Je m’imagine de retour dans le métro. Au niveau du pli du coude, ma veste en cuir est recouverte de glaires et de mucus, (il n’y avait plus de coudière disponibles à la pharmacie) et ça goutte un peu par terre. D’ailleurs tout le monde dans la rame a les vêtements trempés au niveau des coudes à l’intérieur des bras, des grosses taches, humides, visqueuses, suintantes, dégueulasses et saturées de virulents virus.

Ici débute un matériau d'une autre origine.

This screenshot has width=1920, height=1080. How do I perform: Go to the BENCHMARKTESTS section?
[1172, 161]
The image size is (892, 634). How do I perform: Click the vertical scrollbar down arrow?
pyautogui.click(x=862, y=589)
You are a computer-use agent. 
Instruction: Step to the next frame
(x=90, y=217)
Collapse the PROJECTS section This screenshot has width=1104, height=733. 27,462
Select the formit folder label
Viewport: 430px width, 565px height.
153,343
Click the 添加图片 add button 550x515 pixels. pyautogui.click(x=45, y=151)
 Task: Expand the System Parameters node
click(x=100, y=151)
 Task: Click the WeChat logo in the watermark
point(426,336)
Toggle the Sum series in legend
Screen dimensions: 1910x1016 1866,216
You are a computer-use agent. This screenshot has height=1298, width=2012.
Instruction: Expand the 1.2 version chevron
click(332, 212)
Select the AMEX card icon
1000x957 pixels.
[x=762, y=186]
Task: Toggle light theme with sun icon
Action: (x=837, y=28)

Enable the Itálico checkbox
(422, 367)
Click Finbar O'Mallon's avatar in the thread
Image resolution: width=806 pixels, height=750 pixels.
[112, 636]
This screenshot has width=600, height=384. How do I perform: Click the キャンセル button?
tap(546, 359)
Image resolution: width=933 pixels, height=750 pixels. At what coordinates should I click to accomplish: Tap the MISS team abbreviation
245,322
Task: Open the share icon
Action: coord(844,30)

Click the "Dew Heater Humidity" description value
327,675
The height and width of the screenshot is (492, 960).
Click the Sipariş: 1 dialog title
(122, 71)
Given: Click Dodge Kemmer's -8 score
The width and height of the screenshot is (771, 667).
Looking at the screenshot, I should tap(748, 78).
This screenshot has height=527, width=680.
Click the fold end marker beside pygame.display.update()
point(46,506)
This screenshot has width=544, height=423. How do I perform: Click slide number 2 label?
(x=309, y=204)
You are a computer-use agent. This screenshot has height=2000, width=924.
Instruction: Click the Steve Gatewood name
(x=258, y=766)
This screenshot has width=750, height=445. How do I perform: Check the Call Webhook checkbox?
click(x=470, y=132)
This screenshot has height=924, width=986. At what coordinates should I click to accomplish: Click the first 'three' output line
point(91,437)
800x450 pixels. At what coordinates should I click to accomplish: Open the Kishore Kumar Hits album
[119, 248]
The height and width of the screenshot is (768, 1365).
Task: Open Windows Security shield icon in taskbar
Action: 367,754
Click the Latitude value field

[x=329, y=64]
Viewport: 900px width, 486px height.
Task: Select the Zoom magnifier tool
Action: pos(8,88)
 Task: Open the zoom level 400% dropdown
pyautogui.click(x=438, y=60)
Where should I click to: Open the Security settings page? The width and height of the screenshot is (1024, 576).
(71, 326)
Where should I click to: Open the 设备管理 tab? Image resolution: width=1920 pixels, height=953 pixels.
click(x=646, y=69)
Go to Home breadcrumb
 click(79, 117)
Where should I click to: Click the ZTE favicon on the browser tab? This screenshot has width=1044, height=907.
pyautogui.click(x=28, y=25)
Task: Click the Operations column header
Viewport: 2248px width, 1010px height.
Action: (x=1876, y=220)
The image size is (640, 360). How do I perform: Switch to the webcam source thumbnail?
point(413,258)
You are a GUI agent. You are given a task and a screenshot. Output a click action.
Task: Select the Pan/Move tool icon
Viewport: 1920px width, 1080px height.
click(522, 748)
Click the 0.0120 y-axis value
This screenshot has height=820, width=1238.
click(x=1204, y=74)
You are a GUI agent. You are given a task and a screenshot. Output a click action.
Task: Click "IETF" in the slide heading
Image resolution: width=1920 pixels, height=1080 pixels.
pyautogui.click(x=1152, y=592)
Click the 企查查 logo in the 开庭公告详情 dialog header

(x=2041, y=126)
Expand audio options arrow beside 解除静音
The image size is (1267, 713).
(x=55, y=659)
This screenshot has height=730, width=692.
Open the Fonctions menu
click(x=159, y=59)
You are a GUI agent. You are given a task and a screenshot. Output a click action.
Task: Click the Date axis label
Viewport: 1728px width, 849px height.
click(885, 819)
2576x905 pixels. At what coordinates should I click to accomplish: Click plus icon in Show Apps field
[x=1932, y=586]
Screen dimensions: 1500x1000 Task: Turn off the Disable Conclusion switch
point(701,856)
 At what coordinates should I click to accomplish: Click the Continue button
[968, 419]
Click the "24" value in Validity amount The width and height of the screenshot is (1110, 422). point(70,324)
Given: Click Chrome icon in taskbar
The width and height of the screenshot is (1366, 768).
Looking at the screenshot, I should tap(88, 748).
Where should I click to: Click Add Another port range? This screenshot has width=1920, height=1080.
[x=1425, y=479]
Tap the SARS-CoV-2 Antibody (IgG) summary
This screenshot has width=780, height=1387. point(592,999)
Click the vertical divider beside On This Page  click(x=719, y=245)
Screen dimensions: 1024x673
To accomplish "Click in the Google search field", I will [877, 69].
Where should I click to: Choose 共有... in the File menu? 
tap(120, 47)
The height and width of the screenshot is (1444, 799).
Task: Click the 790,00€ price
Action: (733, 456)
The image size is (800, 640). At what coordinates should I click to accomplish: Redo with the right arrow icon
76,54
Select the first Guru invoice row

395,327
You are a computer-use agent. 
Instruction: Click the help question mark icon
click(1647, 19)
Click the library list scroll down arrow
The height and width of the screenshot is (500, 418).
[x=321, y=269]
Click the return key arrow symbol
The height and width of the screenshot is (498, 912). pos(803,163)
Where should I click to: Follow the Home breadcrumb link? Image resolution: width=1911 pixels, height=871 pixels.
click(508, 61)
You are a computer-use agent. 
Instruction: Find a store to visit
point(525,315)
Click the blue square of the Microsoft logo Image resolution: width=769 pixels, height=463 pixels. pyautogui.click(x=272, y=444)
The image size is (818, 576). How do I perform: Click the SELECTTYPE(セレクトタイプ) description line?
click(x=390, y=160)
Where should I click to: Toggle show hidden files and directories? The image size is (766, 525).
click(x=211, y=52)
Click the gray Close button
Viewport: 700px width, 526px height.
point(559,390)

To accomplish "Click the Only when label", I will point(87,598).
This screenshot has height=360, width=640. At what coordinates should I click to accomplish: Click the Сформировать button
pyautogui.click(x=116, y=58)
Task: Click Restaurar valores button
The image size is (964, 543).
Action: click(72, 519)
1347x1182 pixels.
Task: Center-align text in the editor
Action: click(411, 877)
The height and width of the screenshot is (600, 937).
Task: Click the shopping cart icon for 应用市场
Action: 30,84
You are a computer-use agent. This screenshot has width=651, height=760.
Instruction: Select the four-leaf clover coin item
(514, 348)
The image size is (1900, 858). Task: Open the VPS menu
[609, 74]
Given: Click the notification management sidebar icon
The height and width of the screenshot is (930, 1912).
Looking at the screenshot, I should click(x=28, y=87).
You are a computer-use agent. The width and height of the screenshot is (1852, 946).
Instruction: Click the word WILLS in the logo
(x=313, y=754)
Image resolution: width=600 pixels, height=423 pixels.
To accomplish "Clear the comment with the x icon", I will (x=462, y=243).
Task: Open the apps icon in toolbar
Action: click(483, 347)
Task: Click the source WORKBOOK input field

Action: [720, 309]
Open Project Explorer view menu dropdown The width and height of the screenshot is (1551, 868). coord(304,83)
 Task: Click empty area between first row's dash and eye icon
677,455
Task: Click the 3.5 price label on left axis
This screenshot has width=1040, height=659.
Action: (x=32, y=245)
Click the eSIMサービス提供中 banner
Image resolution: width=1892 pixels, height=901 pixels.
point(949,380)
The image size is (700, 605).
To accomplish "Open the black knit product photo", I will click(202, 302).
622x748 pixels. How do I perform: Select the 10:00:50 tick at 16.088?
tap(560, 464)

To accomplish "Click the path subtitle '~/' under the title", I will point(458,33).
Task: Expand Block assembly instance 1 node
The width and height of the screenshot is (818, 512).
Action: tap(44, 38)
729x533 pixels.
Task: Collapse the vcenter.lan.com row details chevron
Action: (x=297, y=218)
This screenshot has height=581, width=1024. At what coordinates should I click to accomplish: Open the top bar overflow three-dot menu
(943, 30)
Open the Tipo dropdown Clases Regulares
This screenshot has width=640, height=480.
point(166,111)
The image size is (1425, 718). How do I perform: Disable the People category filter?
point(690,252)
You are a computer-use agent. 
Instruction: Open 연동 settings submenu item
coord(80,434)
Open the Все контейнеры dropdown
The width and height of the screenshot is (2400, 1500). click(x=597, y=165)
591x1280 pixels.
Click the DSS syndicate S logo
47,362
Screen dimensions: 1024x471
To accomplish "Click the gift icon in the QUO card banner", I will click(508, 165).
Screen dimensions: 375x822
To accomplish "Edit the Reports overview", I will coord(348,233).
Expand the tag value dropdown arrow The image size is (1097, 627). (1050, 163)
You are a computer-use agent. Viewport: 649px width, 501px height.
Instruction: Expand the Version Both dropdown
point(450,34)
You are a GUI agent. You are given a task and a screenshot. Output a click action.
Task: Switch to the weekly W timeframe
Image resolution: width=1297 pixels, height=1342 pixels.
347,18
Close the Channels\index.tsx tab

Mais on va s’habituer. Les premiers jours, ça fait tout drôle et puis, peu à peu… Quand ils en seront à nous demander de faire les pieds au mur pour éviter de se salir nos chaussures, on le fera. Quand ils nous demanderons d’évaluer nos voisins pour éviter les risques de dissidence on le …. Heu ? Non ! Ça, on le fait déjà. J’ai l’impression d’avoir la certitude que un, ils prennent leur délires d’énarques pour des traits de génie, et que deux, en plus d’être incompétents ils n’ont aucune considération pour le peuple qui les a malencontreusement placés aux postes de responsabilité.

  • En France
  • Morts du tabac plus ou moins 200 par jour
  • Morts de l’alcool plus ou moins 125 par jour
  • Morts de la grippe plus ou moins 20 par jour
  • Morts de la voiture plus ou moins 10 par jour
  • ETC.

Pendant ce temps-là, peu à peu, pas tous mais la plupart, nous nous habituons aux violences policières, nous nous habituons à l’ubérisation du travail, nous nous habituons à l’inaction face au réchauffement et face à l’extinction, nous nous habituons à la violence néolibérale. Pendant ce temps là, sans rire, ils nous demandent d’éternuer dans nos coudes et nous sommes terrorisés.